\encoding{UTF-8}
\name{GeneralizedEstimatorsGrouped}
\alias{GeneralizedEstimatorsGrouped}
\title{Weighted multiple hypothesis testing under discrete and heterogeneous null distributions.}
\description{
Implement weighted multiple testing using the generalized estimator of the proportion of true null hypotheses,
where groups are formed by a new divergence on bounded cadlag functions, weights obtained from the groups
using the generalized estimator of the proportion of true null hypotheses, p-values weighted, and multiple testing conducted.
}
\usage{
GeneralizedEstimatorsGrouped(data_in = NULL,
 grpby = c("quantileOfRowTotal","kmeans","divergence"),ngrp_in = NULL,
 GroupMergeSize = 150, minGroupSize = 50,
 test_in = NULL,FET_via_in = NULL,OneSide_in = NULL, FDRlevel_in = NULL,
 eNetSize = NULL, unif_tol= 10^-3, Tunings = c(0.5,100)) 
}
\arguments{
  \item{data_in}{Data to be analyzed in the form of a matrix for which observations for a single entity are in a row. 
                 Format of data will be checked by this function automatically and the functions stops execution if the format is wrong.}
   \item{grpby}{The method to be used to form the groups. It should be exactly one entry from the string c("quantileOfRowTotal","kmeans","divergence").  Grouping by "quantileOfRowTotal" is a good choice as demonstrated by simulation stuides and it is very fast.}
    \item{ngrp_in}{The number of groups to be formed from the orginal data. It refers to the number of groups that the rows of the data matrix
                 will be formed, and also to the number of groups that the discrete null distributions and their associated p-values will be formed.}
\item{minGroupSize}{When the grouping method is "divergence", the default minimal group size "minGroupSize" is 50, which means at least 50 hypotheses are needed to form a group.}
\item{GroupMergeSize}{When the grouping method is "divergence", the last group may merge what is left from forming "ngrp_in" groups or from forming the first "group_in - 1" groups, if the number of hypotheses left is less than or equal to "GroupMergeSize". This can speed up grouping by divergence.}
  \item{test_in}{The type of test to be conducted.

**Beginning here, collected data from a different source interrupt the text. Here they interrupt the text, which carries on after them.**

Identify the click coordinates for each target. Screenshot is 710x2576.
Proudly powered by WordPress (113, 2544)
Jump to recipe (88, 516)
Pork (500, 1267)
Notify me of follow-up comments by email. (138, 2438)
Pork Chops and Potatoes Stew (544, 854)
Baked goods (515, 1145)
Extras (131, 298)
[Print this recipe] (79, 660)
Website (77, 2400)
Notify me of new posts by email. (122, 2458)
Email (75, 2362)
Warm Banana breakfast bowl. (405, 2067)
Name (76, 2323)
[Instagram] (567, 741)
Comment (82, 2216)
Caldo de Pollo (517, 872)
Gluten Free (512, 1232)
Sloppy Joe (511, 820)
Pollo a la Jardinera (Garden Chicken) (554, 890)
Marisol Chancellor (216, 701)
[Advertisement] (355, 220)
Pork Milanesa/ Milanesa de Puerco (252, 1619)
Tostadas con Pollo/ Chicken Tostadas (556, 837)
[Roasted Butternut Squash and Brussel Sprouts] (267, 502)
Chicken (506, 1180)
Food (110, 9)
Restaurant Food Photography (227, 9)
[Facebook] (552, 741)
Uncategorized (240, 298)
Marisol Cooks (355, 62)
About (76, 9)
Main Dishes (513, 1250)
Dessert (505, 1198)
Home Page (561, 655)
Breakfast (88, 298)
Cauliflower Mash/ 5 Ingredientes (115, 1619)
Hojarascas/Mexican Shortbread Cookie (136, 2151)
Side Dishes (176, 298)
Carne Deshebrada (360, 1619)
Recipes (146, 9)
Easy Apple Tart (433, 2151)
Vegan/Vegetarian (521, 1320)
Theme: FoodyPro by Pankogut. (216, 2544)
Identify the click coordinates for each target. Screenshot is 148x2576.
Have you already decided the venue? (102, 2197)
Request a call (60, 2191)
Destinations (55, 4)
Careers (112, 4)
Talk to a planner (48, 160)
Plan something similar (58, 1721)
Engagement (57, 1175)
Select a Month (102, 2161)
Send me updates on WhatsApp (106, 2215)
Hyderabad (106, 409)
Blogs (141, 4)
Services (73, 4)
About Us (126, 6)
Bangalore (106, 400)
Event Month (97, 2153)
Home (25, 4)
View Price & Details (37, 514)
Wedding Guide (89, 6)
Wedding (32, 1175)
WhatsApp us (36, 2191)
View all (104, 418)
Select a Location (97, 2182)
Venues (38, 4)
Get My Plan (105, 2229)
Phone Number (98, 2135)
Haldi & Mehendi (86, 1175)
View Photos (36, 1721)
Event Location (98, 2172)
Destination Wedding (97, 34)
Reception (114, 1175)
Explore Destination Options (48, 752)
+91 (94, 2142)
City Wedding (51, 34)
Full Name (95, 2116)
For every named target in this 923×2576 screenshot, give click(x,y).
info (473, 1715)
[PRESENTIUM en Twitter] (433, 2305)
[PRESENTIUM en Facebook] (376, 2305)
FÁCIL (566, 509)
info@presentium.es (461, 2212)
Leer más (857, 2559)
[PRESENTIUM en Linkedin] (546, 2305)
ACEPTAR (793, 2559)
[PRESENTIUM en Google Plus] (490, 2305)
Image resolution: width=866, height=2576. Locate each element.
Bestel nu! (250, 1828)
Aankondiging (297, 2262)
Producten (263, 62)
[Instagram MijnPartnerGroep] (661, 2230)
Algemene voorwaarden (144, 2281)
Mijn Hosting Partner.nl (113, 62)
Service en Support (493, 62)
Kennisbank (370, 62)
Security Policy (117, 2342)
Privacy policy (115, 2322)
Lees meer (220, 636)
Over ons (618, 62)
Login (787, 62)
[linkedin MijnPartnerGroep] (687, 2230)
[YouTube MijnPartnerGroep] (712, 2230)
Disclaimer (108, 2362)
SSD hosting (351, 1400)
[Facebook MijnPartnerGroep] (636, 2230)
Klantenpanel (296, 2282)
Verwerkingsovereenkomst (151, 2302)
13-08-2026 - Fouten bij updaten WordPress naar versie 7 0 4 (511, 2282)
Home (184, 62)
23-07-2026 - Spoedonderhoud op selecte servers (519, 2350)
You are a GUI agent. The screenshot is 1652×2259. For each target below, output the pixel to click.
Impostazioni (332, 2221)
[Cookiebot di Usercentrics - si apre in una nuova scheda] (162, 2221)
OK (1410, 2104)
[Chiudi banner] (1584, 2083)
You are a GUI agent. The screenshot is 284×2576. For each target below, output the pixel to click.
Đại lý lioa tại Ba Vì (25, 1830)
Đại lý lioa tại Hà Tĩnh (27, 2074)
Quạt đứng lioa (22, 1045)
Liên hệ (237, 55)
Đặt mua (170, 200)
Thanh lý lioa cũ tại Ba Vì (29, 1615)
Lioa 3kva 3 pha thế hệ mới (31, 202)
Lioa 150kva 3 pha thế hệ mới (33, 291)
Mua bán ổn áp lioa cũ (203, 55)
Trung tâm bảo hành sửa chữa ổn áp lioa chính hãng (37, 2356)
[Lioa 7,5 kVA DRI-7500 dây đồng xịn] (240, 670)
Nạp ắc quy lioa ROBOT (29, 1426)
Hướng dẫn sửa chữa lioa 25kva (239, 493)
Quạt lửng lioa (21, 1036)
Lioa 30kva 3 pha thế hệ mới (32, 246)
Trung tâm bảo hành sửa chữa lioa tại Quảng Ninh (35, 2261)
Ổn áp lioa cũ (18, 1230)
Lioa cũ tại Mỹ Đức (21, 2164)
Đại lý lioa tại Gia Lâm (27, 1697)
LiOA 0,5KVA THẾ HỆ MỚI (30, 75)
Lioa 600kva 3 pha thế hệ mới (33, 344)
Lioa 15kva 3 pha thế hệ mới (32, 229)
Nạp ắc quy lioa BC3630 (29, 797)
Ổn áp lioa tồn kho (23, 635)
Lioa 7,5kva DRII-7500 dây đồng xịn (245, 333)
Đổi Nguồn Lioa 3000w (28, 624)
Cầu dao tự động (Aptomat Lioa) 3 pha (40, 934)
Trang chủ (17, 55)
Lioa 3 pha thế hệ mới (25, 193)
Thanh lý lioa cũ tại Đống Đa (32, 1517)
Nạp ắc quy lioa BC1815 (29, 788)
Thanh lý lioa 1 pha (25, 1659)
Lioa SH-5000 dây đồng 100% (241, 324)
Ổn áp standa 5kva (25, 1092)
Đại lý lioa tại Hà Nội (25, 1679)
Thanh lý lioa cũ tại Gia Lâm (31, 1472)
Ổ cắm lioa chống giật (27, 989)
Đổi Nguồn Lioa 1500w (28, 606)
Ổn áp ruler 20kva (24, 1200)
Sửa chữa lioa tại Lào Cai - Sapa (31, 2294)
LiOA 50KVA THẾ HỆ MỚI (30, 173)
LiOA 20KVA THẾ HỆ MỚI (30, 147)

It should be exactly one entry from the string 
                 c("Binomial Test", "Fisher's Exact Test"). Currently no other type of test is
                 supported by the package.}
  \item{FET_via_in}{When the type of test is the Fisher's exact test, how the marginal counts are formed should be specified to be
                    exactly one entry from the string 'c("PulledMarginals", "IndividualMarginals")'. When "PulledMarginals" is used, the data matrix 
                 should have only two clumns, each row of which contains the observed counts for the two binomial distributions, 
                 whereas when "IndividualMarginals" is used the data matrix should have four columns, each row of which has the first and third entries
                 as the observed count and total number of trials of one binomial distribution, and the second and fourth entries as the observed 
                 count and total number of trials of the other binomial distribution. For other types of test, this argument need not to be specified.}
  \item{OneSide_in}{Specify if one-sided p-value is to be computed from the test. If "OneSide_in= NULL", then two-sided p-value
  will be computed; if `OneSide_in="Left"', then the p-value is computed using the left tail of the CDF of the test statistics;
  if `OneSide_in="Right" ', then the p-value is computed using the right tail of the CDF of the test statistics.}
    \item{FDRlevel_in}{The nominal false discovery rate (FDR) no larger than which the method to be applied is to have.}
  \item{eNetSize}{The argument is needed only when both the arguments ``divergence'' and `RefDivergence="No"' are used. It specifies the size of the metric balls
                  to be used to partition the set of discrete cdf's to form the groups.}
  \item{unif_tol}{The argument is needed only when the argument ``divergence'' is used. It specifies the tolerance on the infinity norm
                  under which a discrete cdf of a p-value will be considered approximately uniform on [0,1]. 
                  By default, it is set to be 0.001.}
  \item{Tunings}{A vector of 2 scalars (a,b). Let rho be the maximum of the minimum of each support whose minimum is smaller than 1. If rho is smaller 0.5, then the smallest guiding value is set as a times (0.5-rho) and the biggest guiding value as 0.5, and b determines the number of equally spaced guiding values. If rho is at least 0.5, then all guiding values are set to be rho and b=1.}
}

\value{
It returns estimated proportion of true nulls:
\item{pi0estAll}{Estimated proportion of true nulls.}
The above quantity is a vector and contains the following:
   \item{pi0E_GE}{Estimated proportion of true nulls, obtained by the generalized estimator.}
   \item{pi0E_gGE}{Estimated proportion of true nulls, obtained by grouping and weighting and the generalized estimator.}
   \item{pi0Est_gp*}{Estimated proportion of true nulls for each group by the generalized estimator, where * is a group number.}

It returns the results on multiple testing that are returned by \code{\link{GeneralizedFDREstimators}}, plus the following list:
\item{wFDR}{Results from the weighted false discovery rate procedure; these results are stored using the same list structure as multiple testing
results returned by \cr \code{\link{GeneralizedFDREstimators}}.}
}
\references{
 Benjamini, Y. and Hochberg, Y. (1995). Controlling the false discovery rate: a
 practical and powerful approach to multiple testing, J. R. Statist. Soc. Ser. B
 57(1): 289-300.
 
 Chen, X. and Doerge, R. (2017). A weighted FDR procedure under discrete and heterogeneous null distributions,
 \url{https://arxiv.org/abs/1502.00973v4}.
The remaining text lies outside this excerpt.